Securing $6,000 in UREAP Funding for Privacy-Preserving LLM Research

AI ResearchLLMEducationPrivacyUREAP
Securing $6,000 in UREAP Funding for Privacy-Preserving LLM Research

Introduction & Motivation

I am thrilled to share that my research proposal was selected for funding through the Thompson Rivers University (TRU) Undergraduate Research Experience Award Program (UREAP). This grant provides a fantastic opportunity to delve into a topic I'm passionate about: leveraging Artificial Intelligence, specifically Large Language Models (LLMs), to enhance the student experience while rigorously prioritizing data privacy.
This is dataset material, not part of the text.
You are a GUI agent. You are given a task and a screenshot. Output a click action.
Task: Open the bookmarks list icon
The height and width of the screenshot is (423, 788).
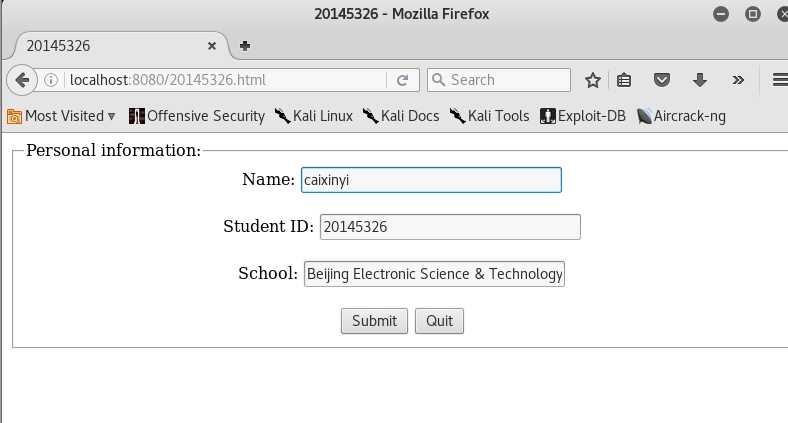point(625,80)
Navigating university resources, academic requirements, and support services can often be challenging. My project aims to develop a secure, locally-hosted AI assistant tailored to the needs of TRU students. By utilizing open-source LLMs, Retrieval-Augmented Generation (RAG), and intuitive interfaces like voice commands, the goal is to provide timely, accurate, and context-aware support without compromising sensitive student data. This research stems from my own experiences and a desire to create tools that genuinely help students succeed. You can learn more about the UREAP program itself on the official TRU UREAP Award page.

Key Project Objectives

  • Secure UREAP Funding: Successfully obtained an operating grant to support the research activities, including potential hardware needs for local model hosting and software licenses.
  • Develop a Privacy-Centric RAG Pipeline: Implement a robust RAG system using vector databases and embedding models to index TRU-specific documents (program guides, policies, web content) securely on local infrastructure. This ensures sensitive queries and institutional data remain within TRU's control.
  • Benchmark and Fine-tune Local LLMs: Evaluate various open-source LLMs (e.g., Llama 3, Phi-3, Mistral variants) against proprietary models (like GPT-4o, Claude 3) on metrics including accuracy, latency, resource consumption, and adherence to privacy constraints using TRU-specific evaluation sets. Explore fine-tuning techniques (like LoRA) to optimize performance for university-related tasks.
  • Build Integrated AI Assistant Features: Create user-facing applications leveraging the RAG pipeline, including a dynamic degree planner, a voice-activated query system, and a confidential mental health resource navigator.
  • Promote Open Science: Share findings, methodologies, and potentially anonymized code or evaluation frameworks with the academic community to foster further research in educational AI.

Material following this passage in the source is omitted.